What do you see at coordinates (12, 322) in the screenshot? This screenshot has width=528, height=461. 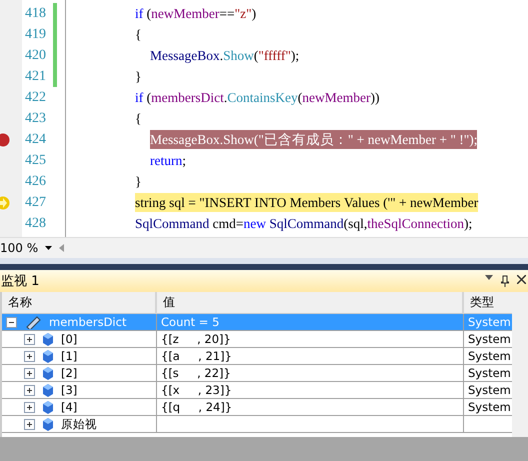 I see `collapse-icon` at bounding box center [12, 322].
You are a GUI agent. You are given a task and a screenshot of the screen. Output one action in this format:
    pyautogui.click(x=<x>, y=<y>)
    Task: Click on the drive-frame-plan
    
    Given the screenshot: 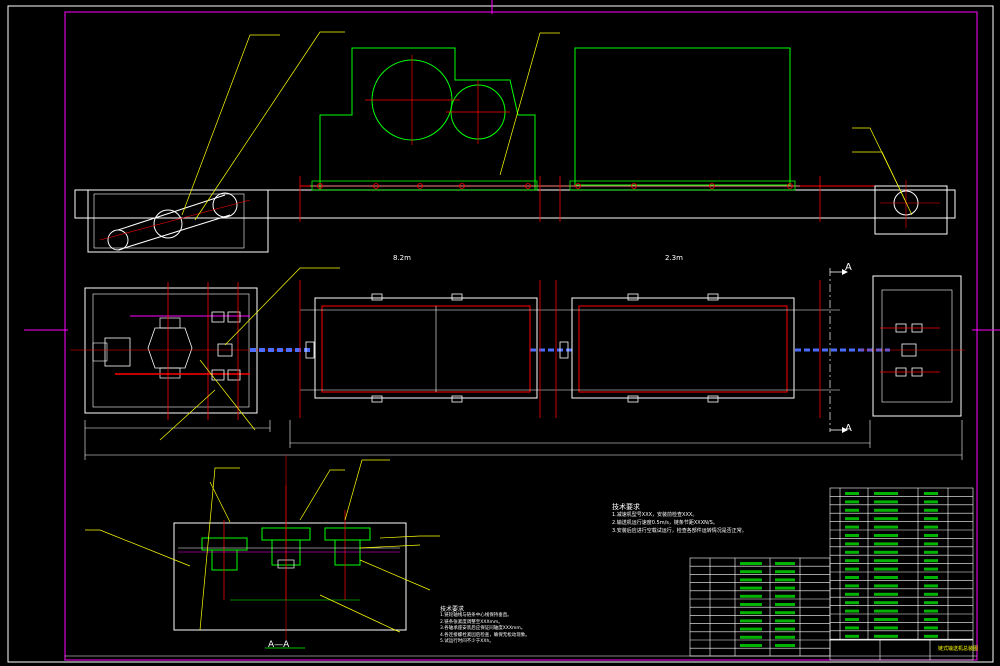 What is the action you would take?
    pyautogui.click(x=171, y=350)
    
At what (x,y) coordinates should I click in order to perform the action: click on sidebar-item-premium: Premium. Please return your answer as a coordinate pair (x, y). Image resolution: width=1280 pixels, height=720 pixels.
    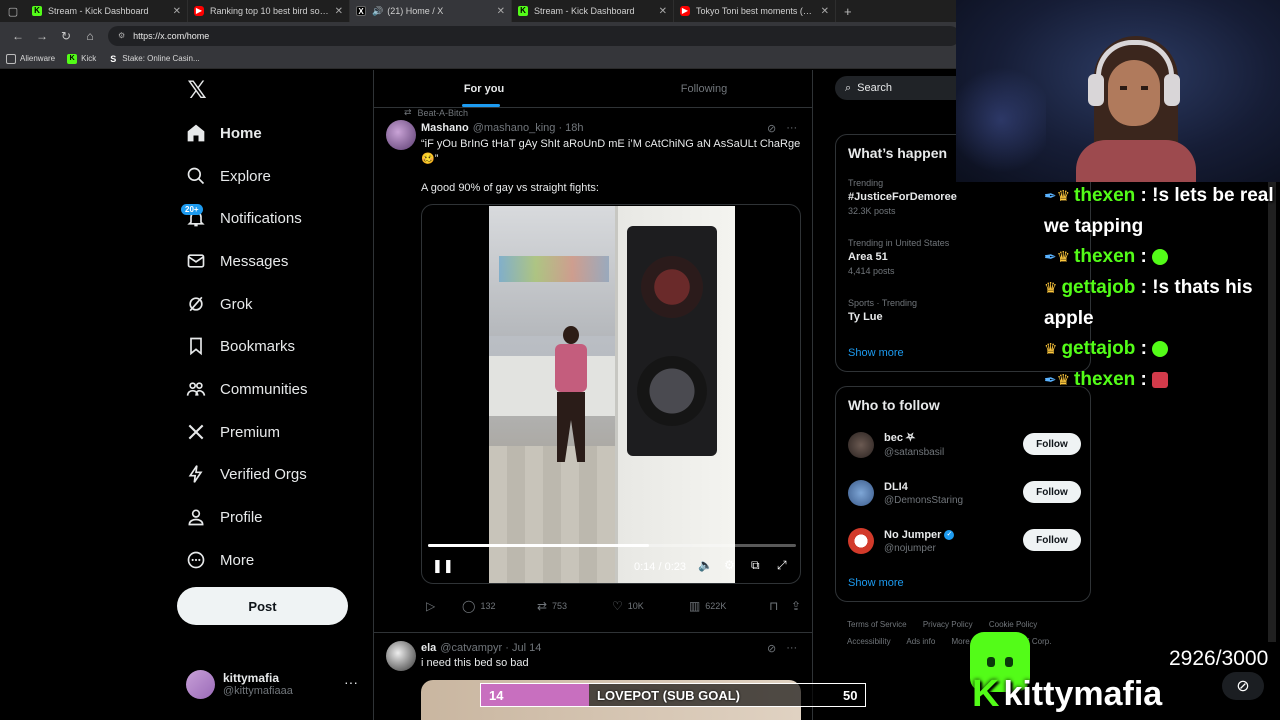
    Looking at the image, I should click on (232, 432).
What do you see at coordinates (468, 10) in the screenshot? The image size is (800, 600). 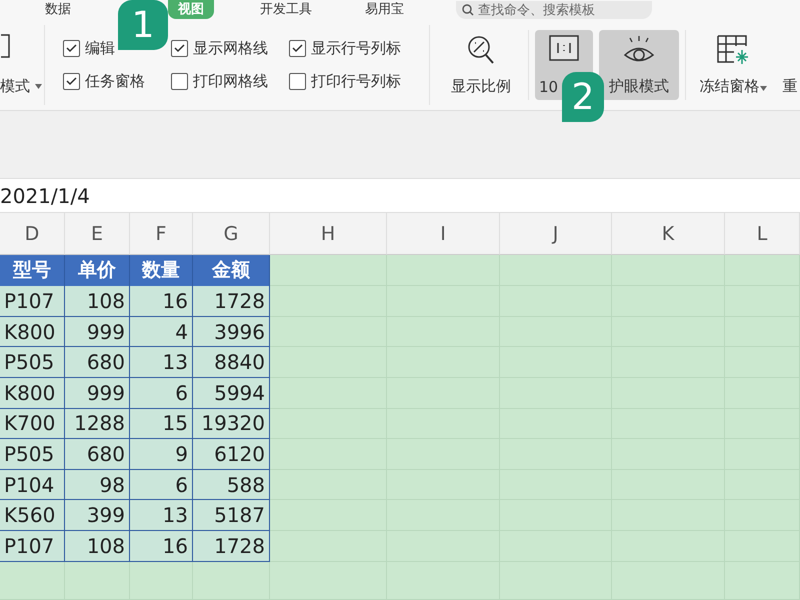 I see `search-icon` at bounding box center [468, 10].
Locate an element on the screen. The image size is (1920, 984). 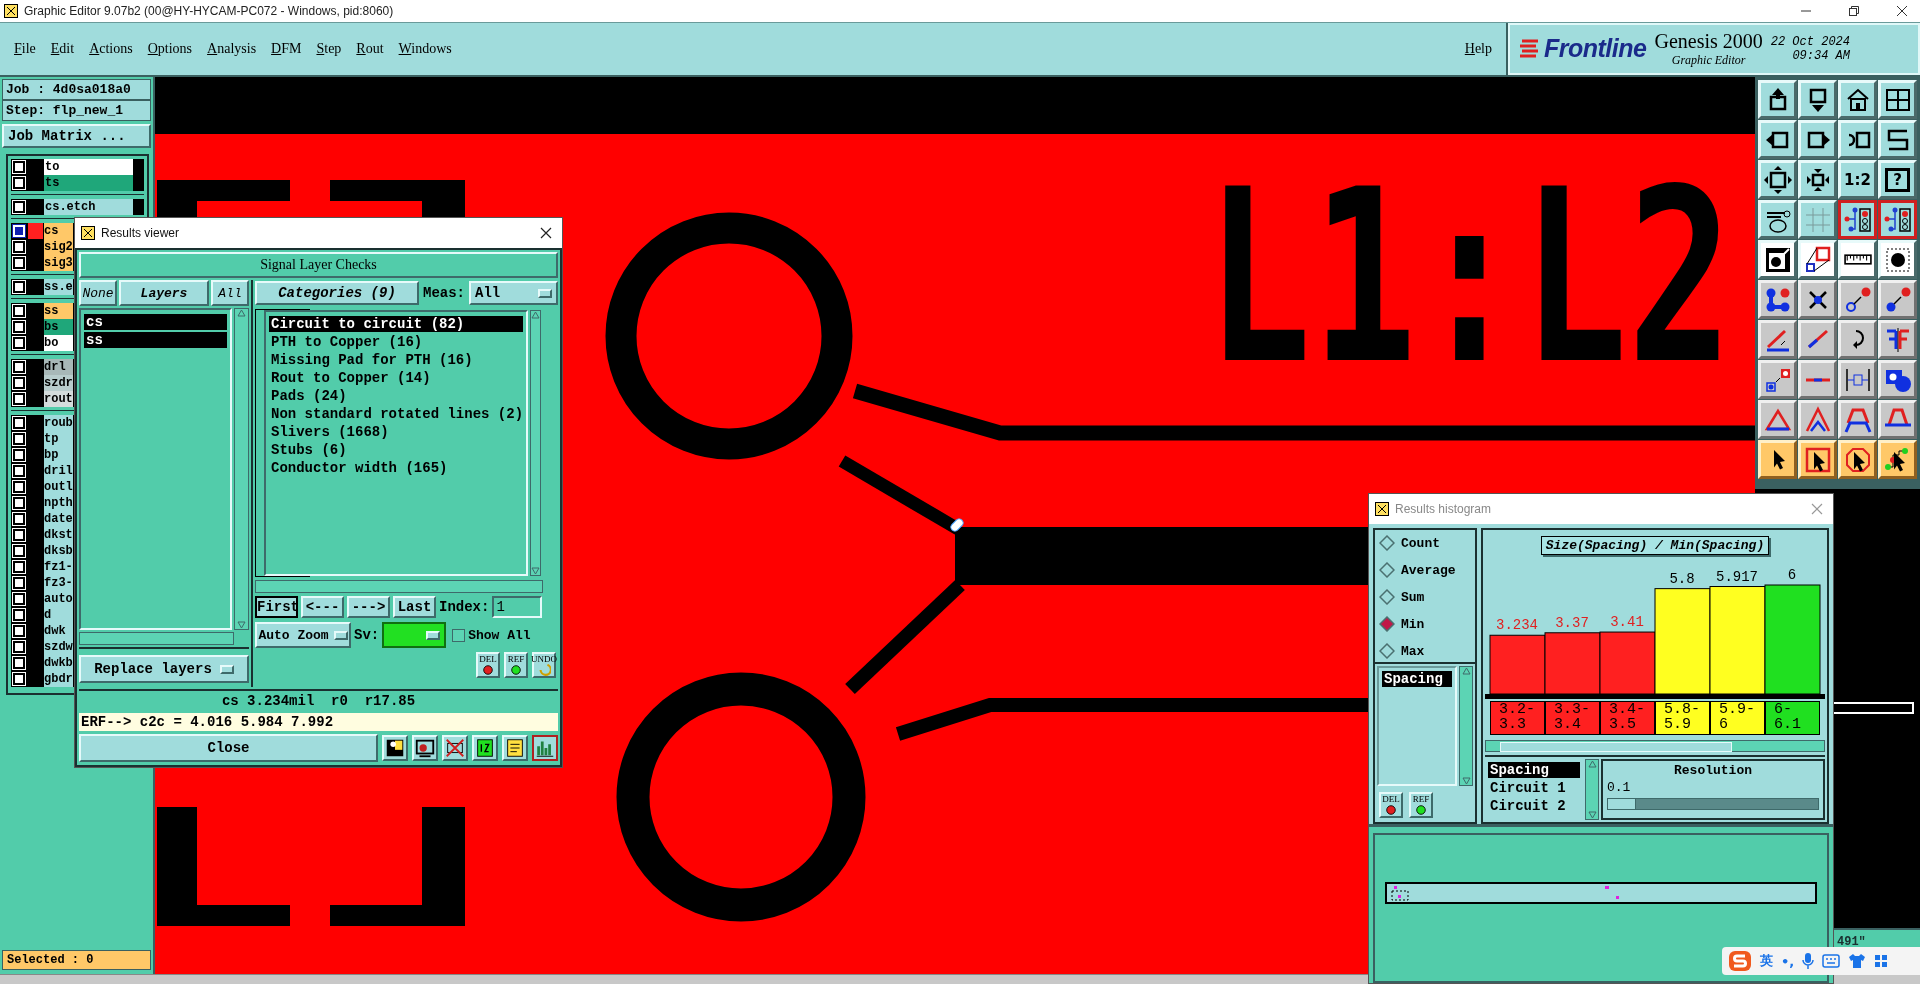
menu-item: Step is located at coordinates (329, 48).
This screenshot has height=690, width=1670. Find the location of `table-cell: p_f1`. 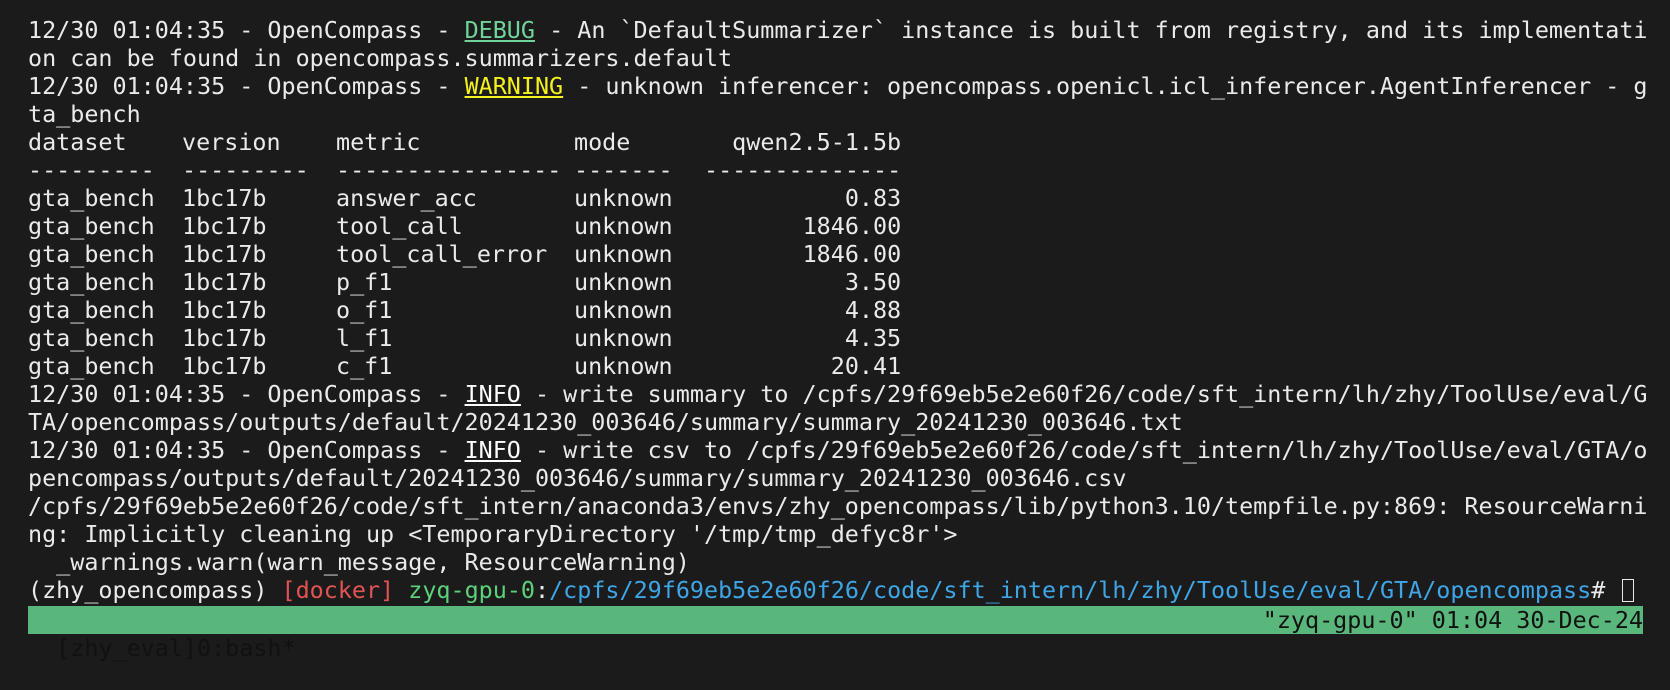

table-cell: p_f1 is located at coordinates (364, 282).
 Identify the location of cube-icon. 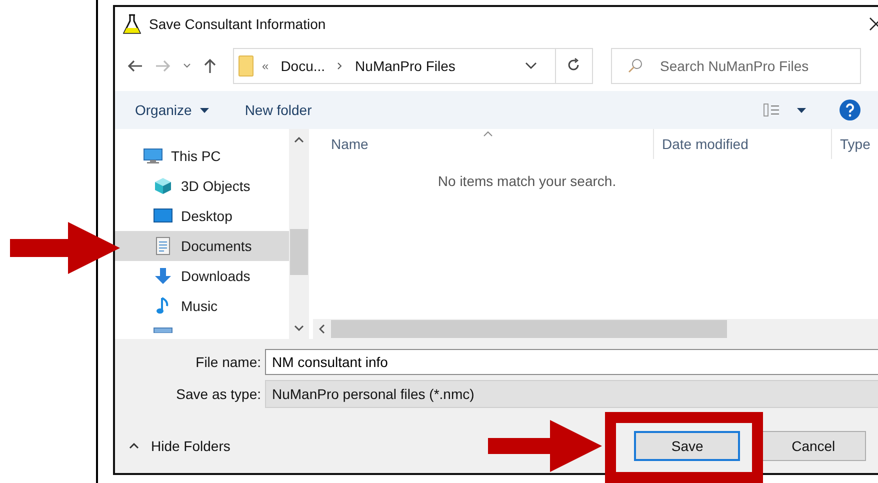
(163, 186).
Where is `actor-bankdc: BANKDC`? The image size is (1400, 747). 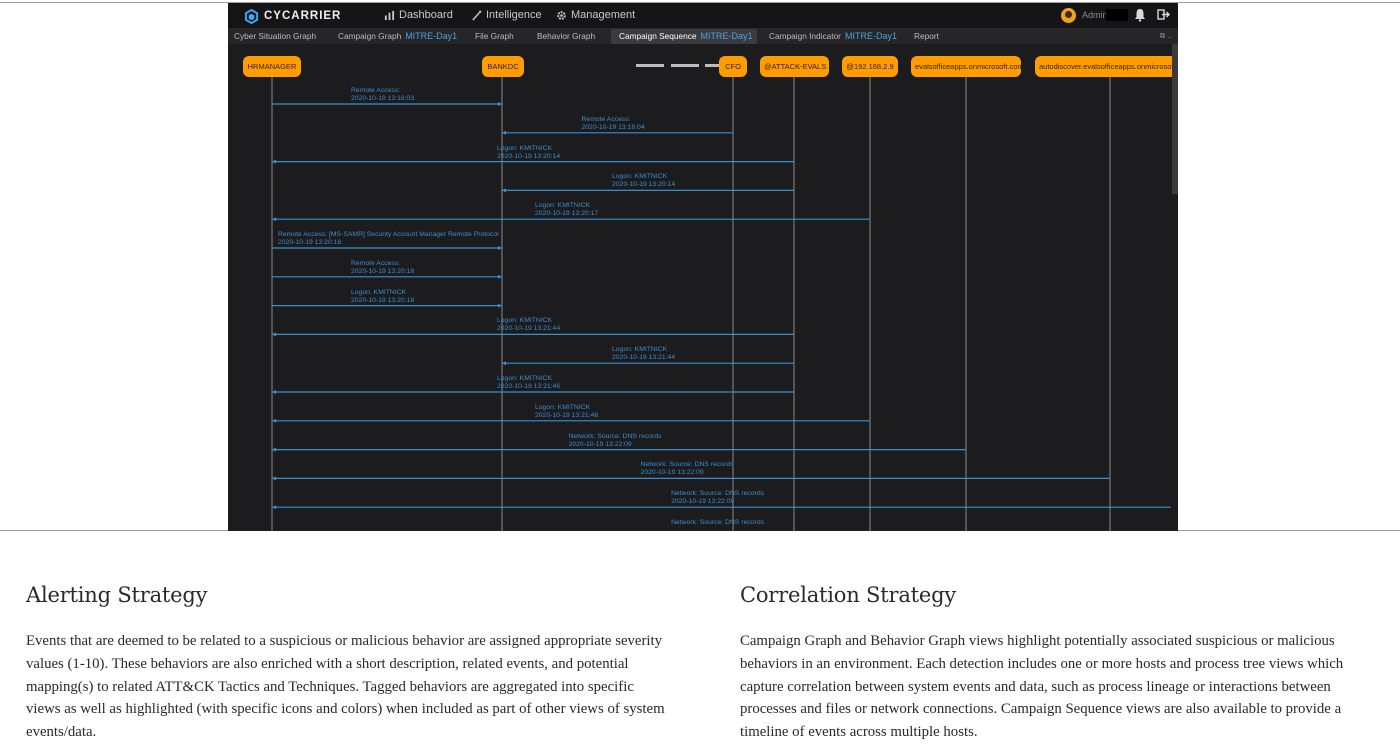
actor-bankdc: BANKDC is located at coordinates (503, 66).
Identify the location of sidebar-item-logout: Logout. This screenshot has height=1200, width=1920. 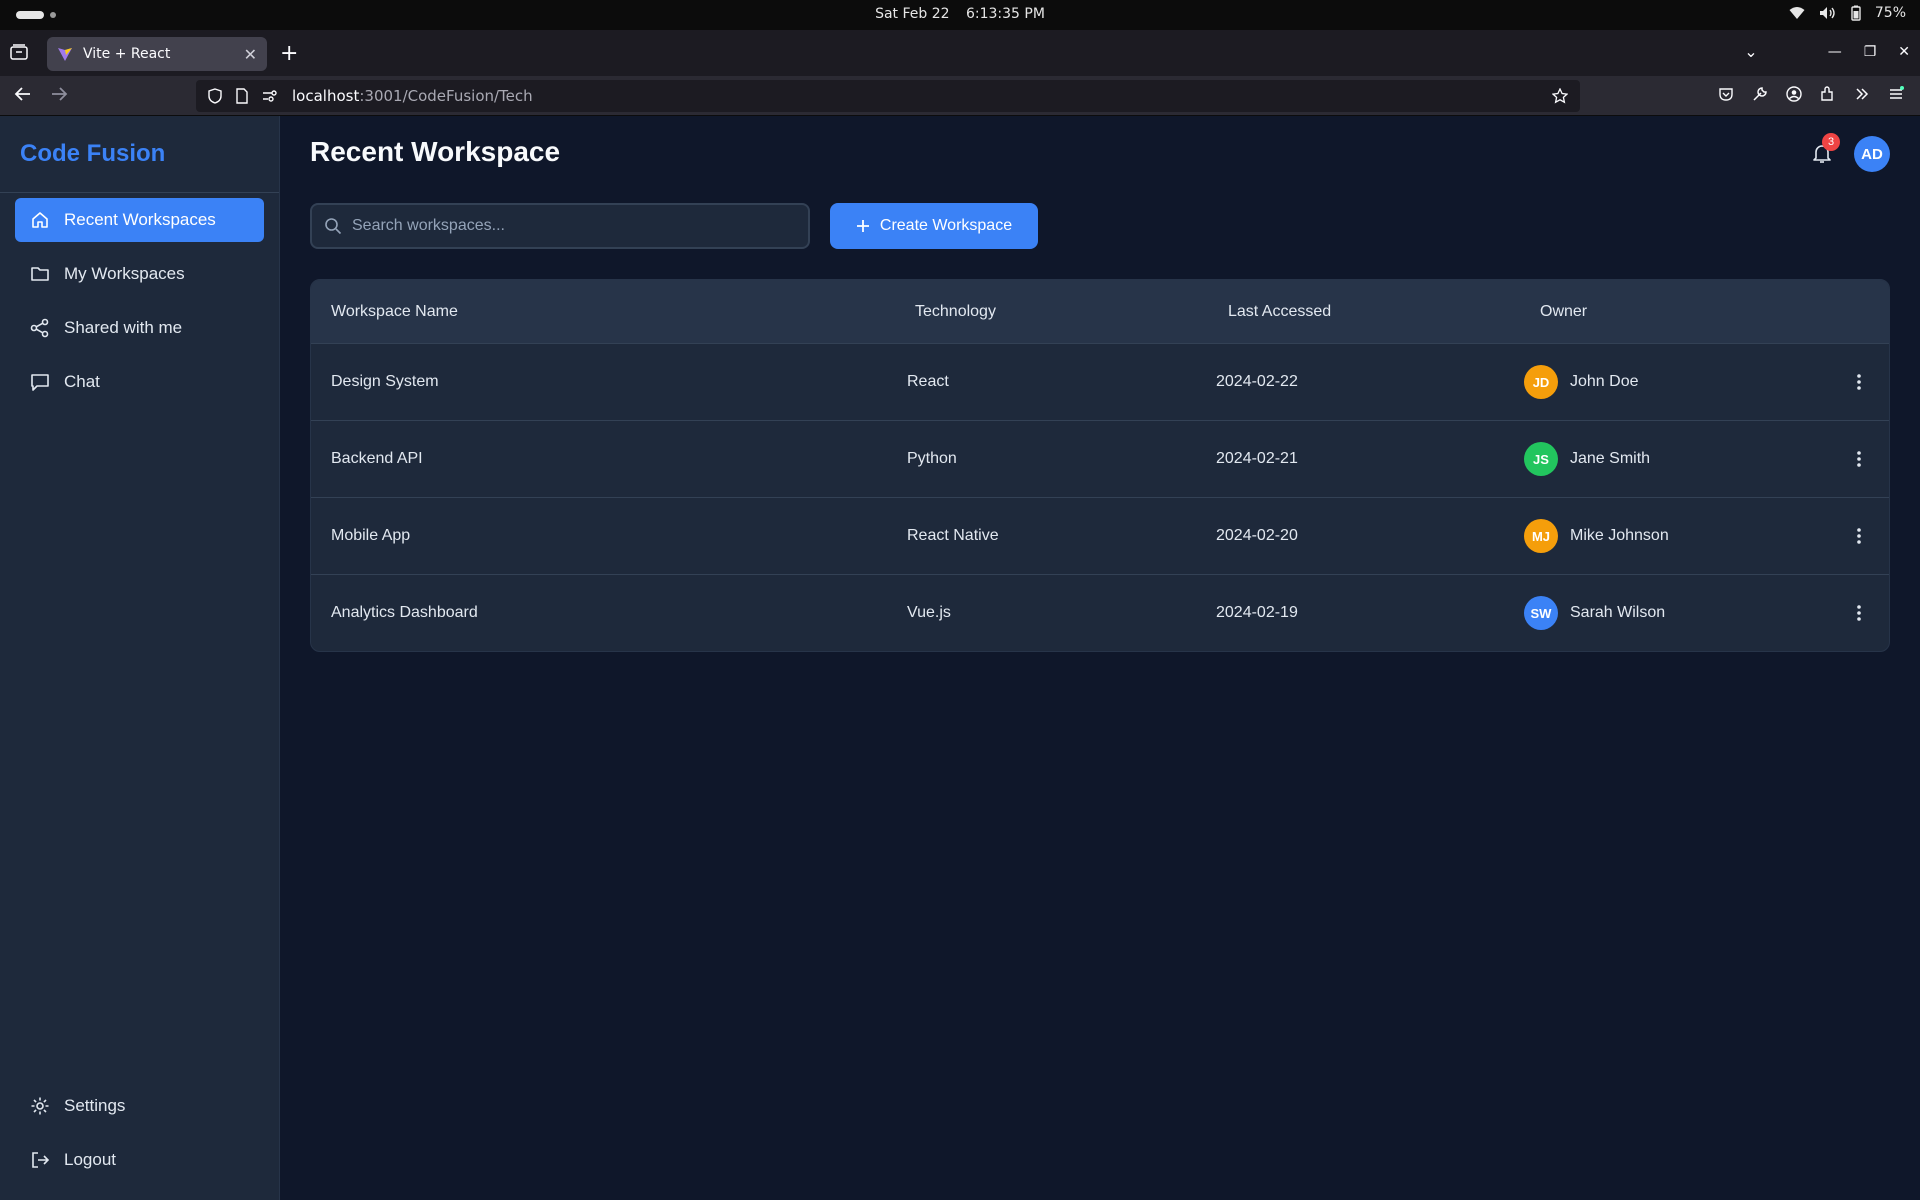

───

Rewrite the stretch from the line containing "Identify the location of cube-icon." through the end of the records, replacing "Identify the location of" with "Find the position of" and keeping everything else the same. Leave the pictures out of your answer.

 Find the position of cube-icon. 
(163, 186).
Where is `actor-bankdc: BANKDC`? The image size is (1400, 747). 
actor-bankdc: BANKDC is located at coordinates (503, 66).
Find the position of sidebar-item-logout: Logout. This screenshot has height=1200, width=1920. 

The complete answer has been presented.